The code behind Changelog's infrastructure

In 2016 we open-sourced the code behind the new changelog.com, and we spoke about the related infrastructure work in Episode #254, but never open-sourced this code. The primary reason was that making it open source friendly was low in the backlog and never made the cut. While good commit messages were used, and user stories with the right amount of what/why were written, the high level context remained diluted and fragmented.

Today, we are open-sourcing the code behind Changelog’s infrastructure as is, and are giving you the opportunity to influence the way we continue investing our time. We need your help to decide on one of the following directions:

Make the current approach in thechangelog/infrastructure easy to understand and re-use.
Start from the beginning, with today’s best tools, services and practices. All code will be public, developed iteratively, open and available to everyone willing to follow along. It’s a fresh start with your involvement at every step.

How can you give us feedback?

Post your comment to this issue on our Ping repo. Or, if you want to chat in real-time, you can find us in the #dev channel in our community Slack. (Joining is easy and free.)

Why are we doing this now?

After 2 years, I am making time to update Changelog’s infrastructure and want to use this opportunity the best way possible, meaning putting the community needs first. I don’t know what you will find most valuable, so I’m doing the obvious thing and asking you.

What makes Changelog’s infrastructure so special?

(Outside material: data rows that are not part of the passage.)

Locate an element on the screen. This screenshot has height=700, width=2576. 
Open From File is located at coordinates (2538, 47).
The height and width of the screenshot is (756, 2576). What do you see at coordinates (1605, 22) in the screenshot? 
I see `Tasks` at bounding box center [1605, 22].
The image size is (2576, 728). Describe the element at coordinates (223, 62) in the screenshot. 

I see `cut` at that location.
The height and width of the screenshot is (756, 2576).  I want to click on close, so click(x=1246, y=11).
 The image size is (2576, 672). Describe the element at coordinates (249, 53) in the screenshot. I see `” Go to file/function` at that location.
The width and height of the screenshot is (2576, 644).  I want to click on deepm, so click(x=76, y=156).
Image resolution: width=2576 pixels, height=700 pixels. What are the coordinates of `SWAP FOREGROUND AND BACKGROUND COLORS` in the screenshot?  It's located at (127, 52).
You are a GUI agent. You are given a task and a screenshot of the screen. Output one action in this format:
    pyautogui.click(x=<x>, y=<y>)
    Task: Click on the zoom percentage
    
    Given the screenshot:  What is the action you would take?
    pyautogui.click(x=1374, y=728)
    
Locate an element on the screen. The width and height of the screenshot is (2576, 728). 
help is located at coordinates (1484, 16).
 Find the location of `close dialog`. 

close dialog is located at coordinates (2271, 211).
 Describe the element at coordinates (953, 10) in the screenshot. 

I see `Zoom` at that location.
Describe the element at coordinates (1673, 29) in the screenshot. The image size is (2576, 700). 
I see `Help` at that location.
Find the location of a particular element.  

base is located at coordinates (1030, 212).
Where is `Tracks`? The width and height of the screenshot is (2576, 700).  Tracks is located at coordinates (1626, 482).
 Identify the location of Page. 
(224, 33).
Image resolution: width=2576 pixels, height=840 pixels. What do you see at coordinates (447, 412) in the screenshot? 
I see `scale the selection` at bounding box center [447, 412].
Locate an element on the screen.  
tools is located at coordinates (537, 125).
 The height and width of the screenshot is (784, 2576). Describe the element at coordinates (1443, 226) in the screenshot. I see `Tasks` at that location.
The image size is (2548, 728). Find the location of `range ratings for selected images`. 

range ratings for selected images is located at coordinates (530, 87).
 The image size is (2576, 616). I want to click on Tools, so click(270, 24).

It’s easy to assume that managing a production service is mostly about pushing code. While this is the essence of it, it’s just the tip of the tip of the iceberg. Whether it’s Heroku, Cloud Foundry or Kubernetes, there is an immense amount of considerations that is required long before, and long after this recurring event. With the amount of hype surrounding devops/cloudops/serverless, it’s too easy to fall into time traps. From my perspective, these are the things that matter:

Being able to push new code with ease
Have new code in production within minutes
Prevent bad code from taking the service down
New code goes into production automatically
Mistakes are small, easy to understand and easy to fix
I can easily understand the changes being made, preferably locally and instantly
I can test incompatible changes with ease
If everything gets lost, including code, data, infrastructure, it can be recreated within the hour
All components can be upgraded with minimal effort - bonus points for no downtime
All dependencies are explicit and locked down, meaning that we always know what versions are running where
I am aware of all errors that happen in production
I get instant notifications if the production service gets degraded
It’s impossible for the system to be completely down; worst case, stale static content gets served, no writes will be possible
I have a good idea of the experience that my users have
I am aware when my service is running low on resources
Resources change based on demand, without my intervention
I am always aware of my current burn rate and have a clear end-of-billing cycle estimate
The right amount of resources are provisioned at all times, waste is avoided
The system degrades predictably, redundancies are layered
Everything is simple, without compromising availability

This list is not long on purpose, if anything it’s incomplete but sufficient to make my point.

My proposal is to leave all hype in the news section, and show you the pragmatic solution that works for changelog.com. Who knows, it might work for you as well.